PROBLEM — Everything from the line with "This screenshot has width=342, height=316." to the end of the data is to be retyped exactly, and nothing else.

DATA SECTION —
☆ ☆ ☆

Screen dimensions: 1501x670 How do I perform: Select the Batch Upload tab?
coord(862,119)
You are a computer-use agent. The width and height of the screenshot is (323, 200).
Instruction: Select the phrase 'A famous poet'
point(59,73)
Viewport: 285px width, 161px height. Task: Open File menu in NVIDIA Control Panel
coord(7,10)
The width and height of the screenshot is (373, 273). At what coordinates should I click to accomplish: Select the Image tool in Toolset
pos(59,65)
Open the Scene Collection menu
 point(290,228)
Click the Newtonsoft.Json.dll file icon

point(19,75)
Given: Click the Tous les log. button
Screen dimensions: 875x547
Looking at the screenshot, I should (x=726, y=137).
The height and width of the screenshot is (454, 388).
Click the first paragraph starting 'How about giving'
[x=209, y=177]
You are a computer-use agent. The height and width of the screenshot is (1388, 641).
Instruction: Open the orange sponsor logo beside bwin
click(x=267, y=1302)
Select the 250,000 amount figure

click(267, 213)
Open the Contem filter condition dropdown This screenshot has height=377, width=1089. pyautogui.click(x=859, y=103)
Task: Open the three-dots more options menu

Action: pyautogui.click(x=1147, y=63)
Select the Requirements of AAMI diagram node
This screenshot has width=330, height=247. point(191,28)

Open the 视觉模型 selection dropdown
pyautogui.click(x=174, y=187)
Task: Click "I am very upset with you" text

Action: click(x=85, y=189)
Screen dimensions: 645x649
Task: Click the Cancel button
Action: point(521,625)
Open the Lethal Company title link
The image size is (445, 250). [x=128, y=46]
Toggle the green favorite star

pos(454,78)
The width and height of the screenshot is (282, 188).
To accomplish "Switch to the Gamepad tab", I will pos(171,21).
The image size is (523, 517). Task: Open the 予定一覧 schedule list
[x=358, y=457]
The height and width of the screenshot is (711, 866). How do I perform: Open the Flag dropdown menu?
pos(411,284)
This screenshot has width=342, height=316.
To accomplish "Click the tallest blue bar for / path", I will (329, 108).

☆ ☆ ☆

SOLUTION TO THIS PROBLEM —
This screenshot has width=342, height=316.
To accomplish "Click the tallest blue bar for / path", I will (329, 108).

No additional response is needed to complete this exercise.